You’ve got one life. Make it count. Live for yourself, on your terms.

Everybody is too focused on the destination, on those sheets of paper, pieces of metal, hollow designations and the concrete boxes we live in. Photo courtesy Priyanka Oberoi

Whoever told you what truly matters is where you get to in life, lied. The only thing we can be sure of is that we will die. That is why I often tell myself: How you live before you die matters. Where you die does not.

When looked at from that perspective, the journey is more important than the destination. When I look around, it pains me. Everybody is too focused on the destination, on those sheets of paper, pieces of metal, hollow designations and the concrete boxes we live in.

You’ve got one life. Make it count. Live for yourself, on your terms. Those who matter are the ones who questioned status quo. They push the limits set by society and experts in it. And I have a lot of stories to tell of such people.

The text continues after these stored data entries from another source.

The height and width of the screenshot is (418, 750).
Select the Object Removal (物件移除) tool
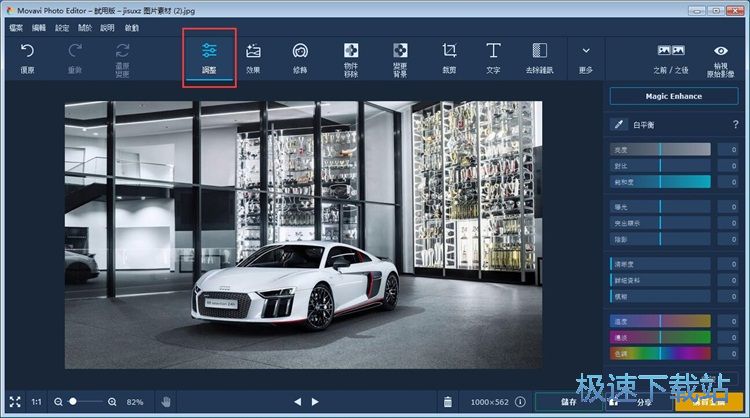click(351, 56)
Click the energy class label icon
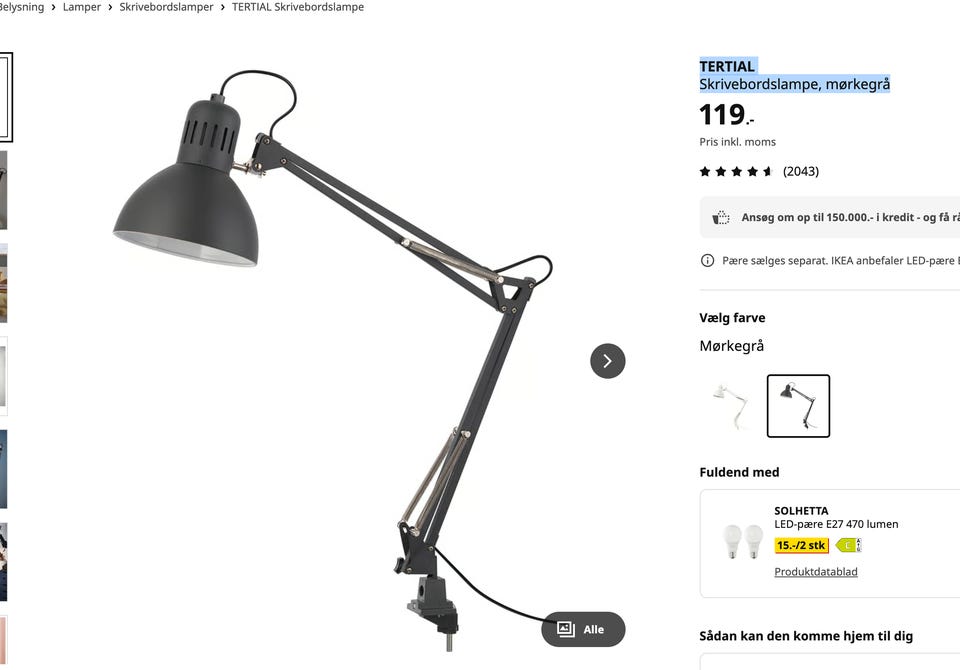 [x=849, y=545]
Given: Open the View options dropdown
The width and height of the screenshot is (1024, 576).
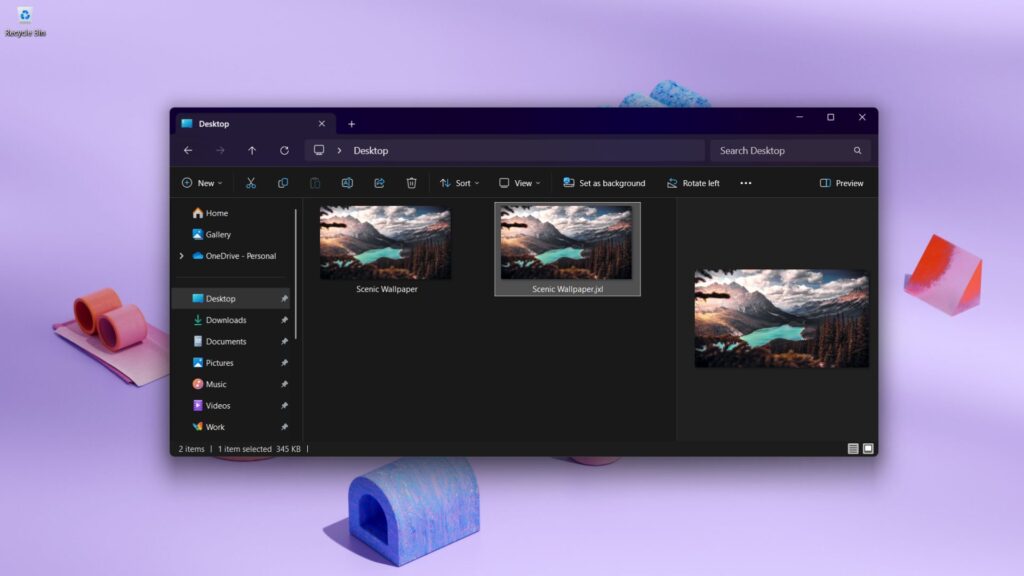Looking at the screenshot, I should pyautogui.click(x=520, y=183).
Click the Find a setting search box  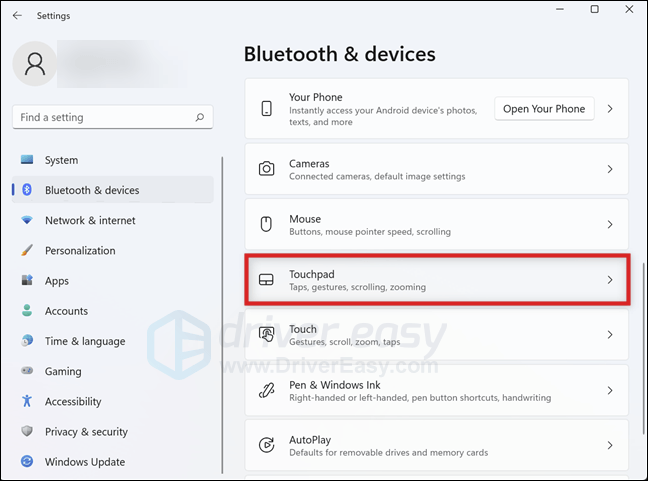113,117
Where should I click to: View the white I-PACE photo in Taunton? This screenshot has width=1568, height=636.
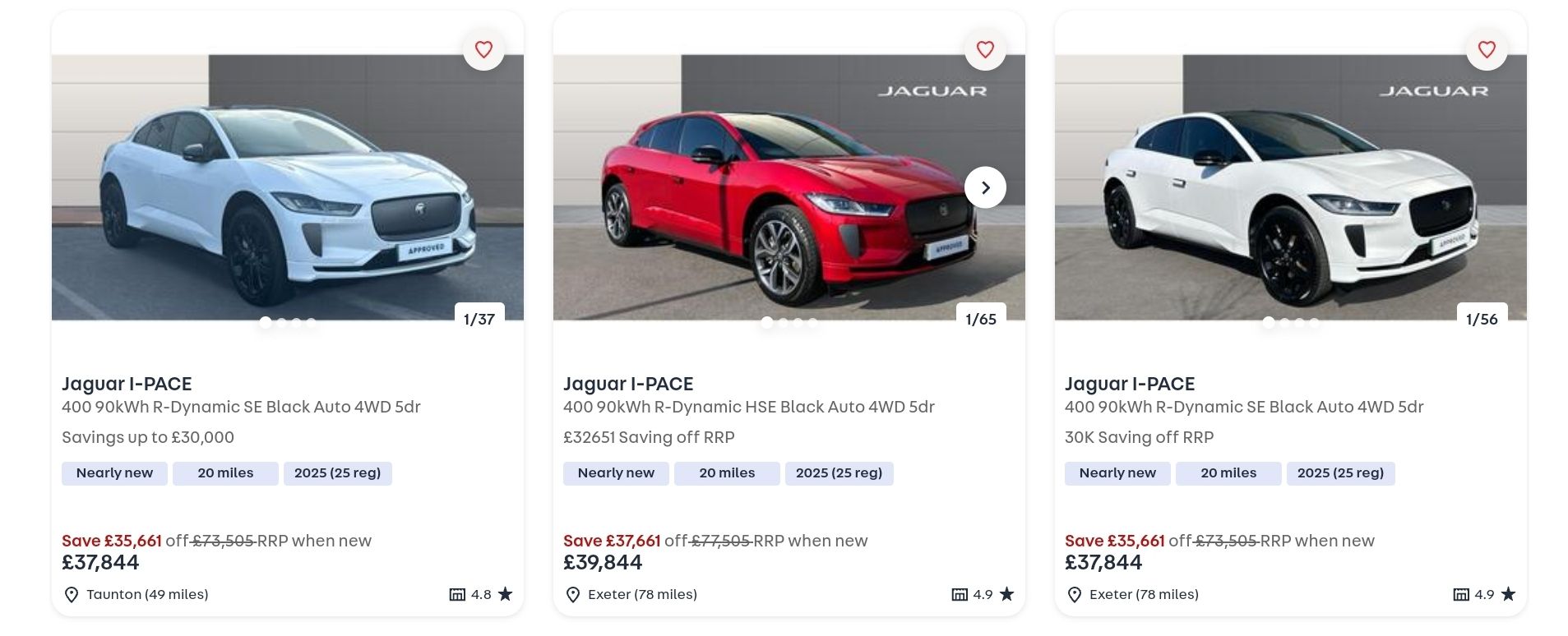[287, 187]
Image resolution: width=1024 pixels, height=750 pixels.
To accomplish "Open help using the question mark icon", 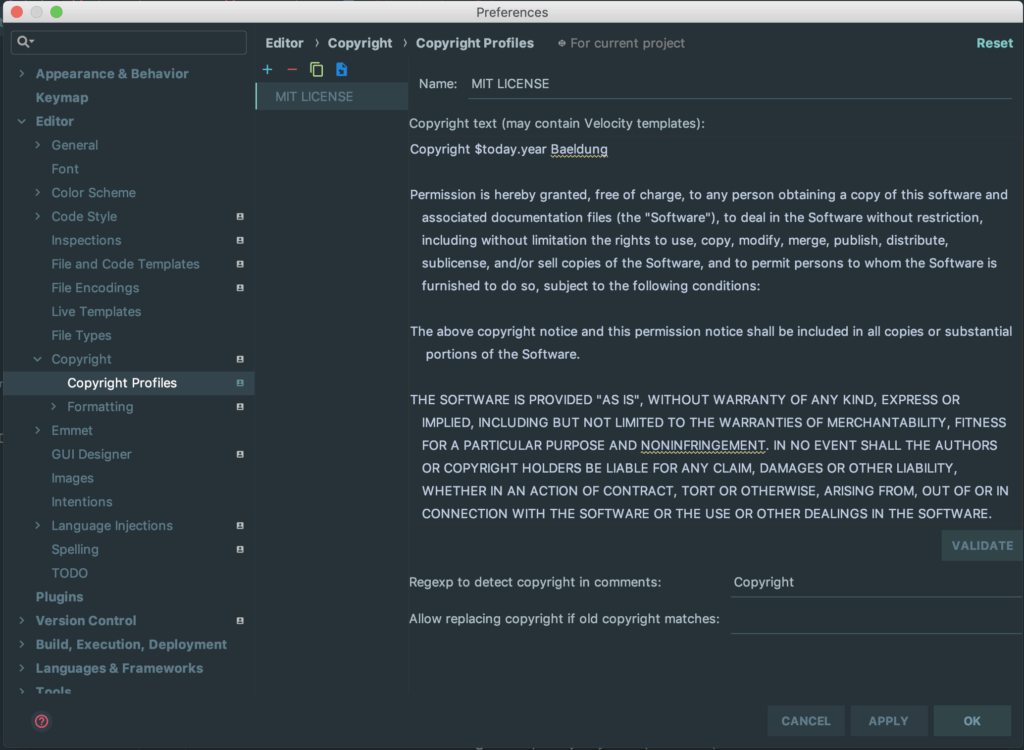I will click(41, 721).
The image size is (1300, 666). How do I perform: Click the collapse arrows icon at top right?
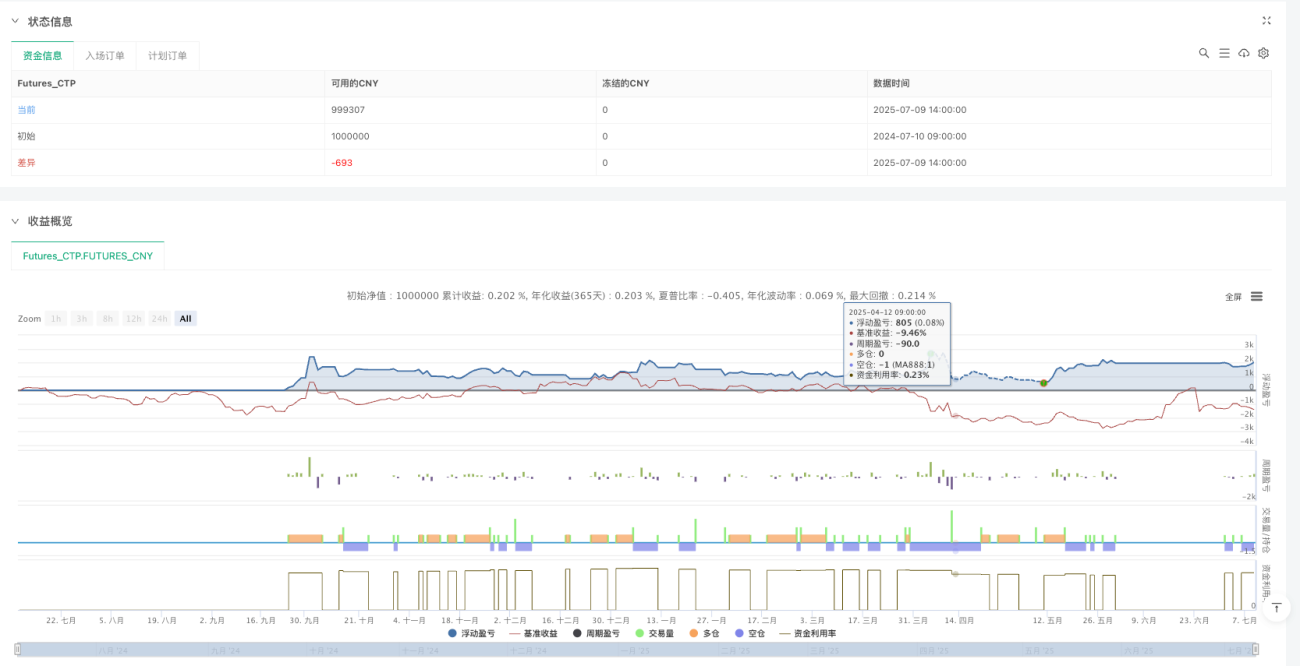point(1267,20)
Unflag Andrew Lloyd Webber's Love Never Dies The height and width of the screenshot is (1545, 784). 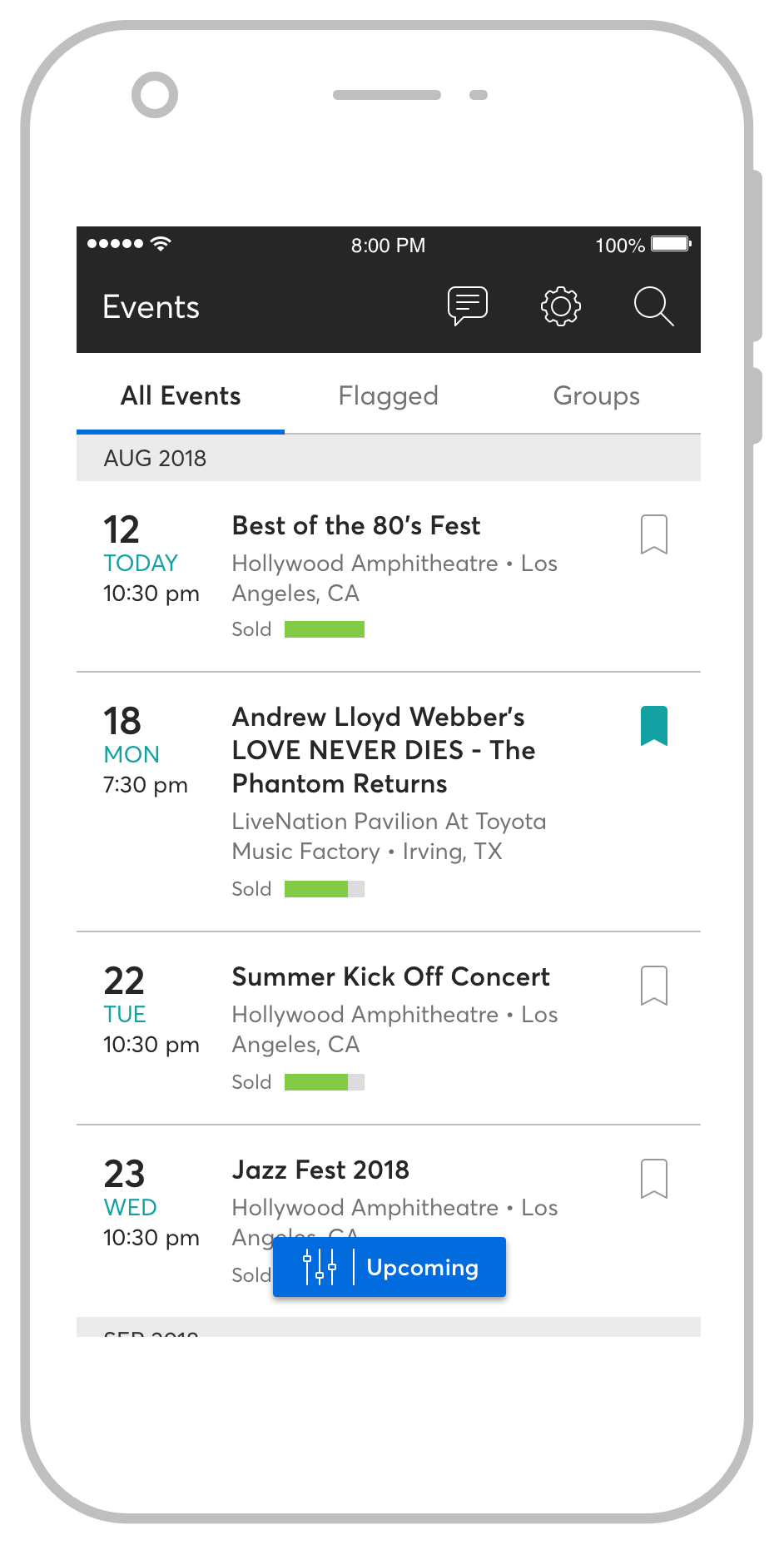[x=653, y=726]
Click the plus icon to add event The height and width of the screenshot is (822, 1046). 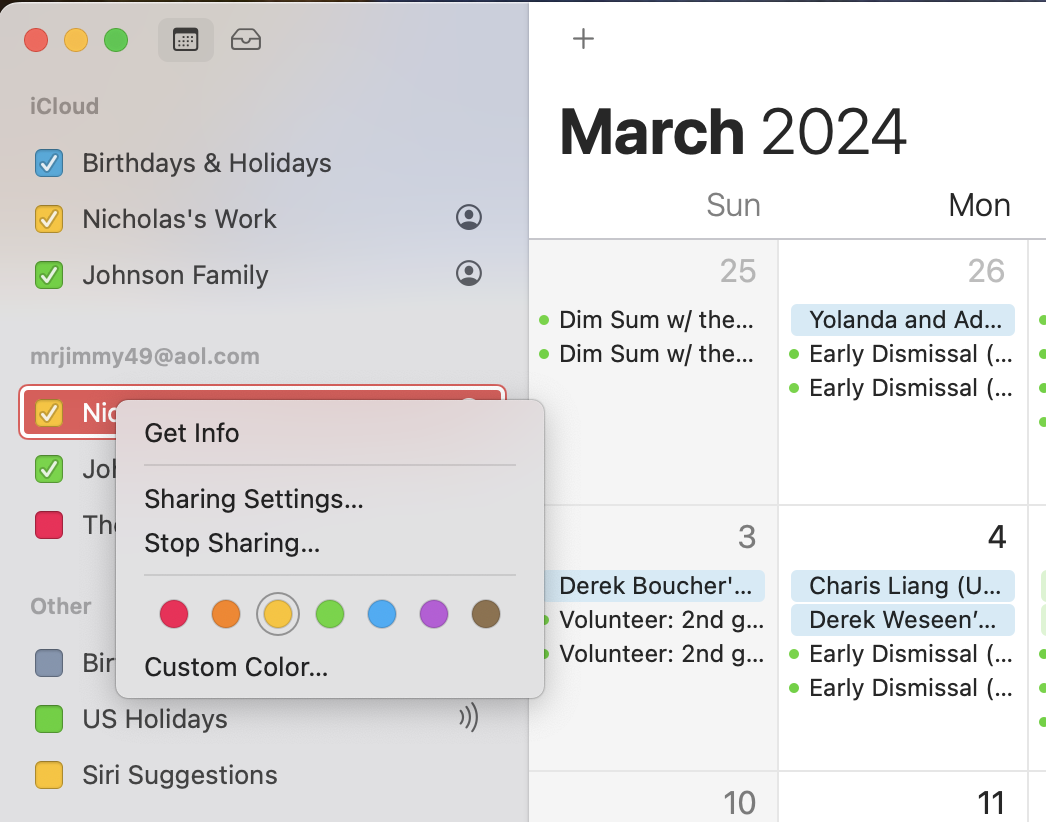(x=583, y=39)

To begin with, allow me to share this note I received from Mark Wooley, one of the most celebrated ultra marathon runners in Spain after the latest edition of La Ultra, the cruellest run on earth—an event I thought up.

Dear Rajat,

You really have created the world’s finest masterpiece of ultra running, a canvas 72 hours long and 333km wide in the Indian Himalayas. Upon this canvas are the runners—the artists who paint their art as they make their way over the most beautiful of majestic mountains.

But I have a problem. I spilt the paint, I was clumsy and the art I left behind on your perfect canvas is flawed. The paint ran over the edges and that just won’t do. Art is meant to be perfect and anything less just isn’t art. It is a mess. I will have to start this painting again.

Your good friend, Mark

He missed the 72-hour cut-off time by 54 minutes. He finished 222km at La Ultra in 2012 and then came back to attempt 333km in 2014 and 2015. Last year, he was leading until 318km. Then he suddenly collapsed. He couldn’t move. He just had to cover 15km in four hours.

Think of this man as a gladiator who has been beaten not once, but twice. He wasn’t furious. Instead, the gladiator relooks the opponent with respect, and says he’s going to come back and give it a shot when he is better prepared. Our system calls such people losers. I think of them as high performers.

A 22-year-old wild-card entry into the event, Parvez Malik, a ragpicker, comes to mind. He had not run ever till six months before this gruelling event.

He took to it when he was part of the crew at the Garhwal Runs where he was practically thrown out of the car to walk along with the last participant. What started as a walk morphed into a run until he did 51km because it was a lot of fun.

I offered to prepare him for 111km at the La Ultra. One day, he could be on cloud nine for having run 93km and the next day, I’d ground him because he couldn’t manage 90 minutes. This happened because I’d increase the pace to levels he couldn’t manage for too long. This was important in training for a run like La Ultra. Lows follow, much like in life, soon after the highs. He had to learn how to prepare for them.

Eventually, he not only finished running 111km, but blew away seasoned runners with a good finish time.

True champions and leaders can come from practically any background.

To get back to my original point, the journey is more important than the destination alone. Sean Maley from the UK, who eventually came first at La Ultra, followed a simple strategy. He had plans A, B and C, but knew that he couldn’t plan for too far ahead. He was just prepared to dig deep and take it as it came. As Mike Tyson once put it: “Everyone has a plan till they get punched in the mouth.”

For the same reason, Maley took the course one bit at a time and relooked at it when he was close to what he had in mind or breached the limit in his head or reached there. He eventually broke the 333km barrier by making it a series of challenges.

Darek (Dariusz) Zwyciezca from Poland, another veteran runner, met with an accident at age 8 and was in a coma for two months. He had to relearn how to talk, walk, read and write. Experts didn’t think he would ever walk again. He first picked up cycling and then running. Today, he runs the most difficult of ultra marathons in the world—not to win, but simply to finish, because society gave him no chance of even walking again. For him, it’s about pushing his boundaries further.

High achievers set their own goals when there is nowhere else to get to. The 52-year-old Hungarian Szónyi Ferenc struggled to get past the 333km mark. But even before the pain evaporated, he suggested we plan a 555km run the next time around. That’s exactly what champions are made of. They keep pushing their limits.

Let’s be very clear, an event like La Ultra attracts triple Type A personalities who happen to be very grounded as well. They are simply amazing human beings. To play a long innings as high performers in life, these qualities are very important. Any less, you either never get there or don’t last long enough.

Rajat Chauhan is the founder of Back 2 Fitness chain of clinics. He is an ultra runner who thought up La Ultra, a 333km run in the Himalayas at over 17,400ft in three days.